To exclude the described situation, light sources on semiconductors are powered by a current stabilizer, which is also a driver. By analogy with fluorescent lamps the driver is sometimes called a ballast for LEDs.

The presence of an input voltage of 220V, together with the requirement for current stabilization, leads to the need to create complex scheme nutrition LED lamps.

Practical implementation of the idea

The simplest power supply for LEDs from a 220V network is as follows:

In the figure shown, the resistor provides a drop in the excess voltage of the supply network, and the diode connected in parallel protects the LED element from voltage pulses of reverse polarity.

As can be seen from the figure, which can be verified by calculations, a quenching resistor is required high power which generates a lot of heat during operation.

Below is a diagram where a quenching capacitor is used instead of a resistor.

Using a capacitor as a ballast allows you to get rid of a powerful resistor and increase the efficiency of the circuit. Resistor R1 limits the current at the moment the circuit is turned on, R2 serves to quickly discharge the capacitor at the moment it is turned off. R3 further limits the current through the group of LEDs.

Capacitor C1 serves to dampen excess voltage, and C2 smoothes out power ripples.

The diode bridge is formed by four diodes of the 1N4007 type, which can be soldered from an unusable energy-saving lamp.

The circuit calculation was made for HL-654H245WC LEDs with an operating current of 20mA. It is not excluded the use of similar elements with the same current.

Just as in the previous circuit, current stabilization is not provided here. In order to prevent the failure of the LEDs, in the ballast circuit for LED lamps, the capacitance of the capacitor C1 and the resistance of the resistor R3 are chosen with a margin so that at the maximum input voltage and elevated temperature of the LEDs, the current through them does not exceed the allowable values. In normal mode, the current through the diodes is somewhat less than the nominal one, but this practically does not affect the brightness of the lamp.

The disadvantage of such a scheme is that the use of more powerful LEDs will require an increase in the capacitance of the quenching capacitor, which has large dimensions.

Similarly, the LED strip is powered from the energy-saving lamp board. It is important that the current of the LED strip matches the line of LEDs, that is, 20mA.

Using an energy-saving lamp driver

A more reliable circuit is when a driver from an energy-saving lamp is used with minimal alterations. As an example, the figure shows the conversion of a 20W energy-saving lamp to power powerful LED with a current consumption of 0.9A.
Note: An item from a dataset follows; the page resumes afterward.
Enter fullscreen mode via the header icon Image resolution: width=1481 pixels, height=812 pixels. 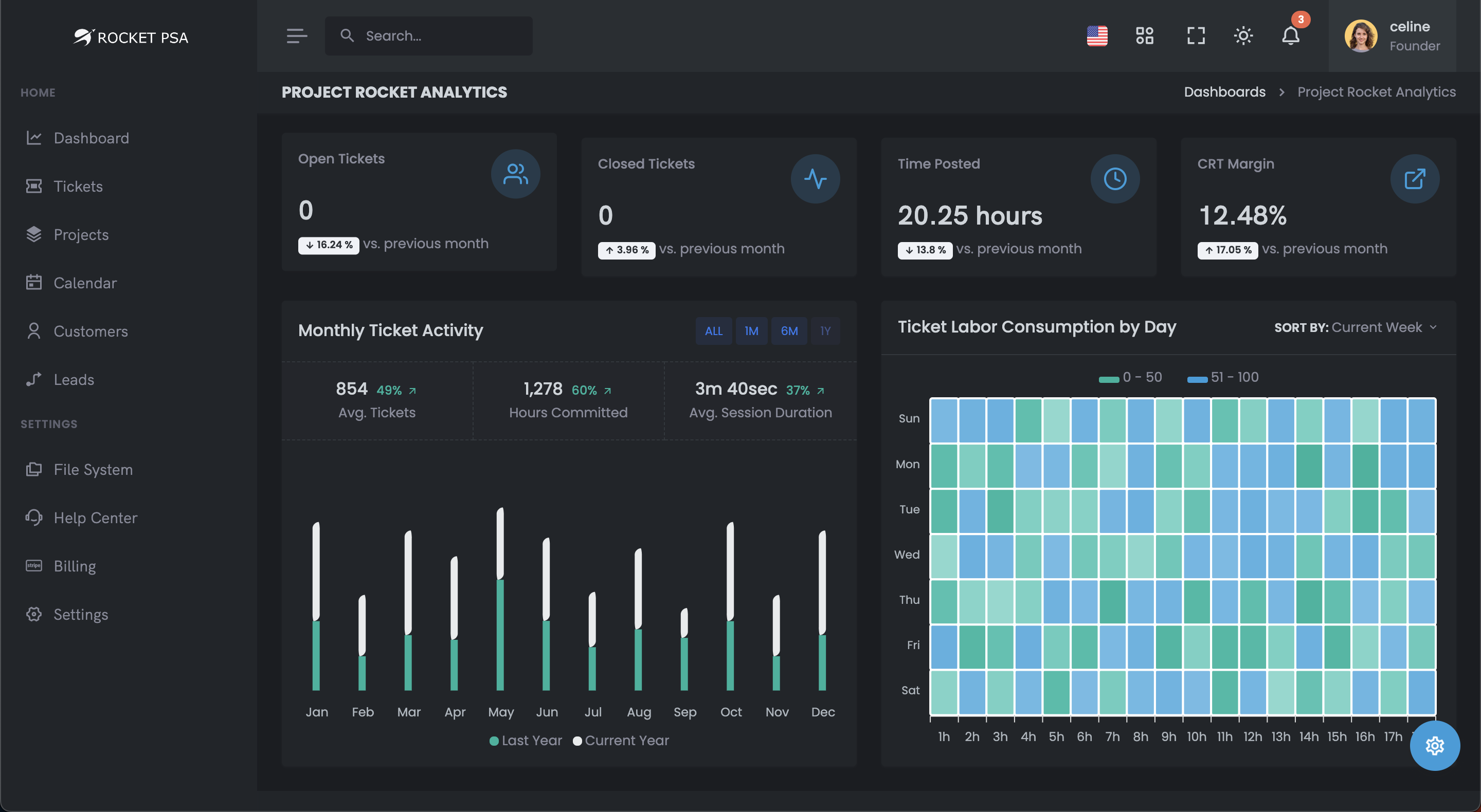[1196, 35]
Alteration of electronic ballast for LED lamps in this example minimal. Most of the elements in the circuit are left from the old lamp driver. The L3 choke has undergone changes and a rectifier bridge has been added. In the old circuit, a fluorescent lamp was connected between the right terminal of the capacitor C10 and the cathode of the diode D5.

Now the capacitor and diode are connected directly, and the inductor is used as a transformer.
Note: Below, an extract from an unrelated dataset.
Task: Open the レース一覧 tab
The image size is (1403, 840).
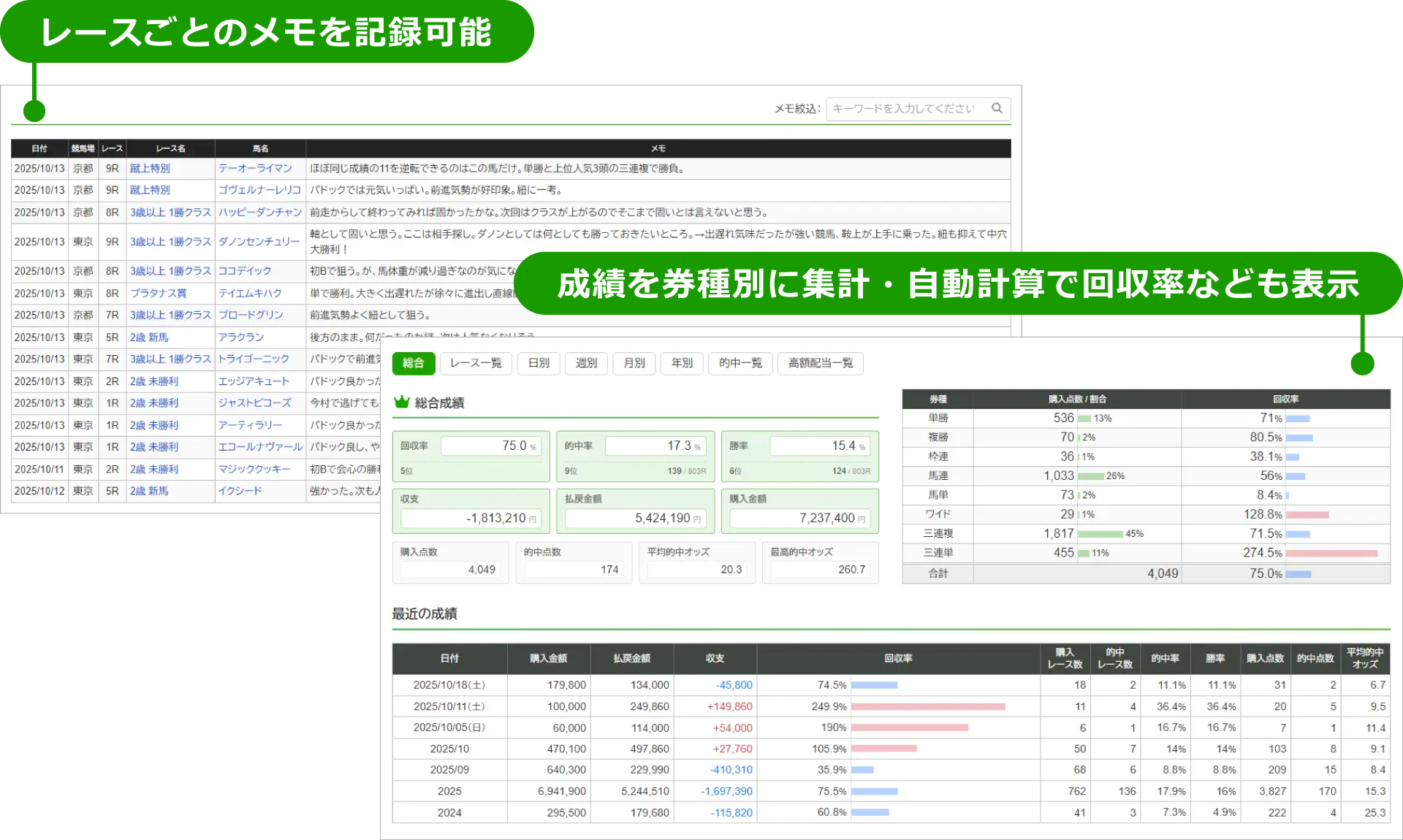Action: pos(476,363)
Alteration of the inductor consists in winding the secondary winding, from which the voltage will be removed to power the LED.

Without disassembling the inductor, you need to wind 20 turns of enameled wire with a diameter of 0.4mm around it. When turned on, the open circuit voltage of the newly made winding should be about 9.5–9.7V. After connecting the bridge and the LED, the ammeter included in the power supply of the LED element should show about 830-850mA. A greater or lesser value requires correction of the number of turns of the transformer.

Diodes 1N4007 or similar can be used from another failed lamp. Diodes in housekeepers are used with a large margin of current and voltage, so they rarely fail.

All the above LED driver circuits from an energy-saving lamp, although they provide low-voltage power, have a galvanic connection with the network alternating current, so when working on debugging, you need to take precautions.

It is best and safest to use a separating transformer with the same primary and secondary windings during operation. Having the same 220V at the output, the transformer will provide reliable galvanic isolation of the primary and secondary circuits.